But rather than attempt to summarize all the plot layers, and risk spoilers, I think I’ll just give you this quote from the author’s own notes at the end of the book:
“The Clockmaker’s Daughter is a book about time and timelessness, truth and beauty, maps and map-making, photography, natural history, the restorative properties of walking, brotherhood ---, houses and the notion of home, rivers and the power of plce; among other things. It was inspired by art and artists including the English romantic poets, the Pre-Raphaelite painters, early photographers --- and designers --- with whom I share a passion for houses, and who drew my attention to some of the unique ways in which the buildings of the Cotswolds mimic the natural world.”
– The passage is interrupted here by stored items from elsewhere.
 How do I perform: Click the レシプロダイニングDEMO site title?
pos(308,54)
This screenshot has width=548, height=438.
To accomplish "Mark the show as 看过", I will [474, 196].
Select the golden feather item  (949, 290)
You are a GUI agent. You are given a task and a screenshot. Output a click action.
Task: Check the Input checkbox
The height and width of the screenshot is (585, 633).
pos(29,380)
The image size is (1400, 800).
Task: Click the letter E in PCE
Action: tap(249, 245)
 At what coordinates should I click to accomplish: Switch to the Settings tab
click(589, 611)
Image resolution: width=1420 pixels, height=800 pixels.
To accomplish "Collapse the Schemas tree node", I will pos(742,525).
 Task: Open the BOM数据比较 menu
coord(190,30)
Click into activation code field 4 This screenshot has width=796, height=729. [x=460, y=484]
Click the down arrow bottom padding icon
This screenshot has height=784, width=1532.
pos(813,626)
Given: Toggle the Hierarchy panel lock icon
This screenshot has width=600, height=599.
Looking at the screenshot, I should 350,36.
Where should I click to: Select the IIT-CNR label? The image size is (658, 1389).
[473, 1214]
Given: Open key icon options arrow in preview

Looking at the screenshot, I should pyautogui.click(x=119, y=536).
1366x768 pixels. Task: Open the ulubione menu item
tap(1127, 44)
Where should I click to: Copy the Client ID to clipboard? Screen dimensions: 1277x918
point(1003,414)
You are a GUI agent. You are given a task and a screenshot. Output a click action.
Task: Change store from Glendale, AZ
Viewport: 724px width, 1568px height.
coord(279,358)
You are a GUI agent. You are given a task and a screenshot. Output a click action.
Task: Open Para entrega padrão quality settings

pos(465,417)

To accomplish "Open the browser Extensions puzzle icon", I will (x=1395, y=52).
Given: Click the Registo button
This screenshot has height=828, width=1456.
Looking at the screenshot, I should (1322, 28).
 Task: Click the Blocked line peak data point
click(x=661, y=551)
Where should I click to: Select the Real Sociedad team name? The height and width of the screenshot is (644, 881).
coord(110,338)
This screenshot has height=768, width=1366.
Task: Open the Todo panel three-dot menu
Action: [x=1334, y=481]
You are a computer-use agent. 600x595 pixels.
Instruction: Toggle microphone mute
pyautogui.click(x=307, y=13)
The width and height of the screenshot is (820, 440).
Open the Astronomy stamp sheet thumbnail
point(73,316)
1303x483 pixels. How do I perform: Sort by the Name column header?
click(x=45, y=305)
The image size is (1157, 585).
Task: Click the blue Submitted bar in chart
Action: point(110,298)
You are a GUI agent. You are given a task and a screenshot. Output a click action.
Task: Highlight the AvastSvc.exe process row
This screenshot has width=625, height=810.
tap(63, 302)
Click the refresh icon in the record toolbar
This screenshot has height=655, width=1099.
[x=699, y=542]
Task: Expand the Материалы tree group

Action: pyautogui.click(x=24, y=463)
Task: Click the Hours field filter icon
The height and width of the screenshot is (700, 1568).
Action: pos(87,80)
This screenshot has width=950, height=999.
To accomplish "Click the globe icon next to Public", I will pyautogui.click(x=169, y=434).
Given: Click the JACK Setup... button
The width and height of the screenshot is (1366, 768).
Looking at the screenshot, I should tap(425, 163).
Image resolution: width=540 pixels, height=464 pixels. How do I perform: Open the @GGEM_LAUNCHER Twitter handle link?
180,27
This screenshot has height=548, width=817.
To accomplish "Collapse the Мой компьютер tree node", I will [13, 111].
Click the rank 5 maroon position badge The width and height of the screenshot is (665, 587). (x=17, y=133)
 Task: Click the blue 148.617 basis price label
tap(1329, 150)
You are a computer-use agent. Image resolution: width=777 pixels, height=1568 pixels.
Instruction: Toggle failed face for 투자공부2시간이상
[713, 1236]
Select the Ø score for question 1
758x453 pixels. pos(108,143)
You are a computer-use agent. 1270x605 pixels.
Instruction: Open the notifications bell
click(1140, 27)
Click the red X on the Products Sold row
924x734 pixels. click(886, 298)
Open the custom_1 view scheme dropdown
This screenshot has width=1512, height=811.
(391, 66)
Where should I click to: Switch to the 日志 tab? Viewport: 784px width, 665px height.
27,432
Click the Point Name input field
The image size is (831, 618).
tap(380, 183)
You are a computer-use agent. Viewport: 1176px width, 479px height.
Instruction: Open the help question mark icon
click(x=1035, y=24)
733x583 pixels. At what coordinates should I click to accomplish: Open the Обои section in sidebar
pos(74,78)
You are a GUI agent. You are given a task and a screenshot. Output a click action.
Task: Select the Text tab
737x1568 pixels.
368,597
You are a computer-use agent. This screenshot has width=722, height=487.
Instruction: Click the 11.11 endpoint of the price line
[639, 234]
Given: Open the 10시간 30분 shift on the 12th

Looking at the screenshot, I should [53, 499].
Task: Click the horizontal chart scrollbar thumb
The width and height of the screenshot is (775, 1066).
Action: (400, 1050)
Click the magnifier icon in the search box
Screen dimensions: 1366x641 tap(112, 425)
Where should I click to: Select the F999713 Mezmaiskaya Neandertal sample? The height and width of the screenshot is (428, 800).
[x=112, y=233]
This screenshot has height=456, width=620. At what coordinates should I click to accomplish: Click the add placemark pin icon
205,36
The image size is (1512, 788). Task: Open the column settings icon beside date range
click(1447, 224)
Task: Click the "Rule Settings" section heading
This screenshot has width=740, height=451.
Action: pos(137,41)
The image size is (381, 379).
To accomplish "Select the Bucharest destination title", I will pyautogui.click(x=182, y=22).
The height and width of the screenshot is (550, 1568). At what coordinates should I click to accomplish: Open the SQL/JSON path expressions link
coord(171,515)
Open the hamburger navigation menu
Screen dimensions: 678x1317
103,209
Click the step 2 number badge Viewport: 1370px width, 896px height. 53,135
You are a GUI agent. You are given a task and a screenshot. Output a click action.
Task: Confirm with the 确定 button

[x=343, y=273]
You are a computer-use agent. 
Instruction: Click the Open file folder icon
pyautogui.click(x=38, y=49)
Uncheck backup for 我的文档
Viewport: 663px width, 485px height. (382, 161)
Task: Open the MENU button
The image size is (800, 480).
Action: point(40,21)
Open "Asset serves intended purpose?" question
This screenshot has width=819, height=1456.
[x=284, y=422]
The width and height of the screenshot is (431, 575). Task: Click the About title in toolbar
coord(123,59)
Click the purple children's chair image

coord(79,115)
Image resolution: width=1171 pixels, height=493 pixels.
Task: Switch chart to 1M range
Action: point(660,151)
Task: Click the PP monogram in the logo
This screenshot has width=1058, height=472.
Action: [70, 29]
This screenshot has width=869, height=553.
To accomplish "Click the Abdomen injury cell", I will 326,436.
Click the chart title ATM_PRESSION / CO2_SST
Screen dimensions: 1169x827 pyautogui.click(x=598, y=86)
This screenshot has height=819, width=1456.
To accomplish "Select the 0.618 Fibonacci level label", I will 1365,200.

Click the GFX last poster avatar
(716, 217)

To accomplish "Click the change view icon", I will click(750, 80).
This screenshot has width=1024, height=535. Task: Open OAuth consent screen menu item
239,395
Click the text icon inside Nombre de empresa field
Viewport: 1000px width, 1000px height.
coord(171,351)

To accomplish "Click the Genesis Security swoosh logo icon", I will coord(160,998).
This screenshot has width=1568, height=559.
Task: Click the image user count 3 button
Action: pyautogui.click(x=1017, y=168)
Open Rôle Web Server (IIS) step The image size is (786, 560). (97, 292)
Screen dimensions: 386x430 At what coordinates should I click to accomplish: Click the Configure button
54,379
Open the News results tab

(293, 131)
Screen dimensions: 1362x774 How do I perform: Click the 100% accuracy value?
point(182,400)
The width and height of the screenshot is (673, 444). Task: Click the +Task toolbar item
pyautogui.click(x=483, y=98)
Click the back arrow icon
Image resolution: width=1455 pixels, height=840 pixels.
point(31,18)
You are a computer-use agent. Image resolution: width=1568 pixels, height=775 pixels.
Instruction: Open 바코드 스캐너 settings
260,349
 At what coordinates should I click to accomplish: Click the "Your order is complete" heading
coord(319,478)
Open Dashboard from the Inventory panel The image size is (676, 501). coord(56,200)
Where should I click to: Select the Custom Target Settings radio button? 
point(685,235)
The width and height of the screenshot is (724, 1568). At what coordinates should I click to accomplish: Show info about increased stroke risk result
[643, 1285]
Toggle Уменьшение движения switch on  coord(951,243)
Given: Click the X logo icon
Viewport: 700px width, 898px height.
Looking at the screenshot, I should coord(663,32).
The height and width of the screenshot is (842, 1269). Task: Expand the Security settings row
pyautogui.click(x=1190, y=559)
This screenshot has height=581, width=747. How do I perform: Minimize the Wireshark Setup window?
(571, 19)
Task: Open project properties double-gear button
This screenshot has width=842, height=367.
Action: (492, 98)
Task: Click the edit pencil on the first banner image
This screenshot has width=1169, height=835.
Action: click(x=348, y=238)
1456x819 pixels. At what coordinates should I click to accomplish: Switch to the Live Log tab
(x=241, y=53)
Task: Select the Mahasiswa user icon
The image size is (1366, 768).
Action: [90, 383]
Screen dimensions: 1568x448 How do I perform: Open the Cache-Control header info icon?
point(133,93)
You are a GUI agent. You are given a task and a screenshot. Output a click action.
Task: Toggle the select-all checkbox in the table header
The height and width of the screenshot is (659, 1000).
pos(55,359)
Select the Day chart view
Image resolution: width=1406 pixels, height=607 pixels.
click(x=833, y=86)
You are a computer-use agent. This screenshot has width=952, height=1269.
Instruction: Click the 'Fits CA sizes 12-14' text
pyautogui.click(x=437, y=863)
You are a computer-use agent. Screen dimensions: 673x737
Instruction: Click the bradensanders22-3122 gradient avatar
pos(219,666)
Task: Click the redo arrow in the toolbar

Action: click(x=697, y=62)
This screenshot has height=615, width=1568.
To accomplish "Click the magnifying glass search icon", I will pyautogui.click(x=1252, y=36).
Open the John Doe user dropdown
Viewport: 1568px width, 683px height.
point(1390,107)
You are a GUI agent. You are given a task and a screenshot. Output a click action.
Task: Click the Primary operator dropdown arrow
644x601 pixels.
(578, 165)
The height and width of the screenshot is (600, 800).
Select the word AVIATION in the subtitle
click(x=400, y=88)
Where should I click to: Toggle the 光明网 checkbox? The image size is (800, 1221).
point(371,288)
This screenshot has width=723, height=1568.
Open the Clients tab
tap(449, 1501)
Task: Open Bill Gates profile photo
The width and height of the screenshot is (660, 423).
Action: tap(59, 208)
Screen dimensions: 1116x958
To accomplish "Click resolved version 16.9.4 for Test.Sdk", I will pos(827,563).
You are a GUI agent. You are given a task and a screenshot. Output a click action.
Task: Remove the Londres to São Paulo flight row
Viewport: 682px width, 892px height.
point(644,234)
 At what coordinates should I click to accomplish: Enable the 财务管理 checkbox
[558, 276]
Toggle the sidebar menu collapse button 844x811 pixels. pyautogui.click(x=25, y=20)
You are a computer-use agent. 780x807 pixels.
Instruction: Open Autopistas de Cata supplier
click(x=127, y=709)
As an aside, I just have to mention that I still seem to be haunted by The White Horse of Uffington. It’s mentioned in The Clockmaker’s Daughter as well – although in this book, more in passing.
Those of you who read my post Read in September, might remember that this landmark also turned up in Lethal White by Robert Galbraith; for me coinciding with also then just having read about it in a blog post Chalk Horses and Ancient Mysteries by Jenny Woolf (including pictures).
by Robert Galbraith (pseudonym for J.K. Rowling)
4th in the series about private detective Cormoran Strike and his (female) assistant Robin.
Read on Kindle in September/October.
I think this book may be my favourite in this series so far. The previous one especially – Career of Evil – I found a bit too gruesome for my taste. I found Lethal White more of a classical detective novel, both in the type of investigations they get involved in, and in the development of the main characters. At the same time, parallells with the Harry Potter novels also come easily to mind. (That can be seen in the previous novels in this series as well, but keeps getting clearer.) In Lethal White, set against the background of London hosting the Olympic Games, Cormoran and Robin get involved in two cases which turn out to have some common ingredients. One involves a mentally unstable man saying he keeps having flashbacks of having witnessed a murder back in his childhood; the other starts out as a case of blackmail against a government minister (but develops to events even more serious). This also places Robin for a while working undercover as an intern in the Houses of Parliament. (The underground Ministry of Magic in the Harry Potter world comes to mind, even if Robin does not have access to Polyjuice for disguise). It’s a long book with quite a lot of sidetracks. There are also some developments in both the main characters’ personal lives going on in the background. Not all easy to keep up with all the twists and turns and details in the plot, but I quite enjoyed it.
In October I also re-read Peter May’s Lewis Trilogy – The Blackhouse, The Lewis Man and The Chess Men – this time as audio books. I first read them on Kindle back in 2012-13; but enjoyed listening to them now – read by Peter Forbes, in what I presume to be proper Scottish accent with the correct pronunciation of names etc. ;-)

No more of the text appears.